Caveat up front, I don’t have a filament sensor, but I do have a 6-in-1-out setup that uses a splitter and a set of “close enough” hardcoded distance values like you describe. Having true extruder stepper homing like this would be really nice.
However, I think the problem you’re going to have with doing what you’re trying to do with a macro is that you can’t interrupt a running G1 command without issuing an emergency shutdown. So there’s no way to have a macro do something like retract filament until a filament sensor is triggered. What you could do is use delayed_gcode to hack together the equivalent of a while
loop that (for example) retracts 1mm of filament and then checks whether the filament sensor has been activated, and repeats doing this until the filament sensor is activated, at which point the loop breaks and the macro continues. This is a very imperfect solution though, and it has some significant downsides:
- This method of “homing” will only be accurate to within one unit of whatever distance value you use (e.g. 1mm in the example above).

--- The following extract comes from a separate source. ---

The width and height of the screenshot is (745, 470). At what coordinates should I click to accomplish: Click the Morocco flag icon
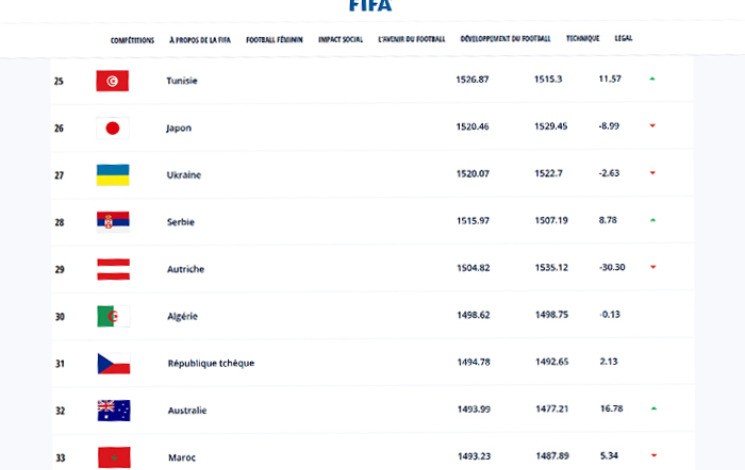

- The extruder stepper will come to a complete stop between each successive G1 command, so stringing ten
G1 E1
s together will not look the same as aG1 E10
. The motion will be jerky and since extruder steppers respect acceleration too, the max extrusion speed likely won’t ever be reached, so the smaller yourE
value, the slower this will be.
I think the “proper” way to do what you want would be to add some core Klipper code that truly homes the extruder as with other axes. About a year ago someone attempted to do this using a physical endstop switch. It looks like they are still maintaining a Klipper fork with this functionality included. Maybe some parts of that fork could be adapted to use the currently supported filament sensors.